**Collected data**
--- START ---

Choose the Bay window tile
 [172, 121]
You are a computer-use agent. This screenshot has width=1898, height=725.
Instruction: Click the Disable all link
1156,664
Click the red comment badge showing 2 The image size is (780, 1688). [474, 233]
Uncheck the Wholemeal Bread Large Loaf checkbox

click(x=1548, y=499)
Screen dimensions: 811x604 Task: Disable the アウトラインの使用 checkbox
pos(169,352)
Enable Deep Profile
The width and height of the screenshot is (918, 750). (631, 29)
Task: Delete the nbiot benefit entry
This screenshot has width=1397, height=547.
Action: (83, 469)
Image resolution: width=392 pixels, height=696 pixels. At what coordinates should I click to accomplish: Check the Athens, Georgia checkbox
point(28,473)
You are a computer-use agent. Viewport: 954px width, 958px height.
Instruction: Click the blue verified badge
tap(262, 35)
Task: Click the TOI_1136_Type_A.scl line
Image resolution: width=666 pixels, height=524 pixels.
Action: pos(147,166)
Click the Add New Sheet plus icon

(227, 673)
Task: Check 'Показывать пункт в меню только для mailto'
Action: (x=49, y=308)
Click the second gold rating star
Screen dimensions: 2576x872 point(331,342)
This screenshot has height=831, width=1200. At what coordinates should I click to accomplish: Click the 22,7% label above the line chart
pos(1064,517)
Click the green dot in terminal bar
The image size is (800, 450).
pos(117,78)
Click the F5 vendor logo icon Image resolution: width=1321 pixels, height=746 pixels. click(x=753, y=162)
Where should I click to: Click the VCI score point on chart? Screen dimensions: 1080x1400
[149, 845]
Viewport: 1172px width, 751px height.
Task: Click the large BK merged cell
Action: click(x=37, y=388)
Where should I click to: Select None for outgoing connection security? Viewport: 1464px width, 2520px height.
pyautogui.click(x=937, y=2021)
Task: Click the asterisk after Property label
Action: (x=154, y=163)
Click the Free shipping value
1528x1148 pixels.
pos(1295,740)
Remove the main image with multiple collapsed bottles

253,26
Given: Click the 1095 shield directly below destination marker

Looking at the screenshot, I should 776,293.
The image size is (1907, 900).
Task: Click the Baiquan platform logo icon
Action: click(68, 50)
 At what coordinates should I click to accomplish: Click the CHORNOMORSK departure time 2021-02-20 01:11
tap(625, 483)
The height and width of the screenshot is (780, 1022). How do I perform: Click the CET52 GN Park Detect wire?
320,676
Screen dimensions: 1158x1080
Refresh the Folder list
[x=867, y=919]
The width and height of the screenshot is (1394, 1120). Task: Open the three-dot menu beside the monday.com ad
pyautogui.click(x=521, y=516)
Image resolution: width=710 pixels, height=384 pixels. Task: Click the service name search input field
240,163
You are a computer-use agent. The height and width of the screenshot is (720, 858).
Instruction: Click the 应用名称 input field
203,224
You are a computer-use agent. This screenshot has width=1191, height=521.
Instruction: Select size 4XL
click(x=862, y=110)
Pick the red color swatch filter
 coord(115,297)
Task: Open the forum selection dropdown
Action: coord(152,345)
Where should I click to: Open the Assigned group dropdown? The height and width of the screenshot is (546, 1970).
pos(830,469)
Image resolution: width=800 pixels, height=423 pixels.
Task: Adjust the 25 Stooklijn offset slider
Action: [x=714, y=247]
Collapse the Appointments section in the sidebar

--- END ---

**Task brief**
Every record above is to be copied out exactly.

**Solved exercise**
Choose the Bay window tile
 [172, 121]
You are a computer-use agent. This screenshot has width=1898, height=725.
Instruction: Click the Disable all link
1156,664
Click the red comment badge showing 2 The image size is (780, 1688). [474, 233]
Uncheck the Wholemeal Bread Large Loaf checkbox

click(x=1548, y=499)
Screen dimensions: 811x604 Task: Disable the アウトラインの使用 checkbox
pos(169,352)
Enable Deep Profile
The width and height of the screenshot is (918, 750). (631, 29)
Task: Delete the nbiot benefit entry
This screenshot has width=1397, height=547.
Action: (83, 469)
Image resolution: width=392 pixels, height=696 pixels. At what coordinates should I click to accomplish: Check the Athens, Georgia checkbox
point(28,473)
You are a computer-use agent. Viewport: 954px width, 958px height.
Instruction: Click the blue verified badge
tap(262, 35)
Task: Click the TOI_1136_Type_A.scl line
Image resolution: width=666 pixels, height=524 pixels.
Action: pos(147,166)
Click the Add New Sheet plus icon

(227, 673)
Task: Check 'Показывать пункт в меню только для mailto'
Action: (x=49, y=308)
Click the second gold rating star
Screen dimensions: 2576x872 point(331,342)
This screenshot has height=831, width=1200. At what coordinates should I click to accomplish: Click the 22,7% label above the line chart
pos(1064,517)
Click the green dot in terminal bar
The image size is (800, 450).
pos(117,78)
Click the F5 vendor logo icon Image resolution: width=1321 pixels, height=746 pixels. click(x=753, y=162)
Where should I click to: Click the VCI score point on chart? Screen dimensions: 1080x1400
[149, 845]
Viewport: 1172px width, 751px height.
Task: Click the large BK merged cell
Action: click(x=37, y=388)
Where should I click to: Select None for outgoing connection security? Viewport: 1464px width, 2520px height.
pyautogui.click(x=937, y=2021)
Task: Click the asterisk after Property label
Action: (x=154, y=163)
Click the Free shipping value
1528x1148 pixels.
pos(1295,740)
Remove the main image with multiple collapsed bottles

253,26
Given: Click the 1095 shield directly below destination marker

Looking at the screenshot, I should 776,293.
The image size is (1907, 900).
Task: Click the Baiquan platform logo icon
Action: click(68, 50)
 At what coordinates should I click to accomplish: Click the CHORNOMORSK departure time 2021-02-20 01:11
tap(625, 483)
The height and width of the screenshot is (780, 1022). How do I perform: Click the CET52 GN Park Detect wire?
320,676
Screen dimensions: 1158x1080
Refresh the Folder list
[x=867, y=919]
The width and height of the screenshot is (1394, 1120). Task: Open the three-dot menu beside the monday.com ad
pyautogui.click(x=521, y=516)
Image resolution: width=710 pixels, height=384 pixels. Task: Click the service name search input field
240,163
You are a computer-use agent. The height and width of the screenshot is (720, 858).
Instruction: Click the 应用名称 input field
203,224
You are a computer-use agent. This screenshot has width=1191, height=521.
Instruction: Select size 4XL
click(x=862, y=110)
Pick the red color swatch filter
 coord(115,297)
Task: Open the forum selection dropdown
Action: coord(152,345)
Where should I click to: Open the Assigned group dropdown? The height and width of the screenshot is (546, 1970).
pos(830,469)
Image resolution: width=800 pixels, height=423 pixels.
Task: Adjust the 25 Stooklijn offset slider
Action: [x=714, y=247]
Collapse the Appointments section in the sidebar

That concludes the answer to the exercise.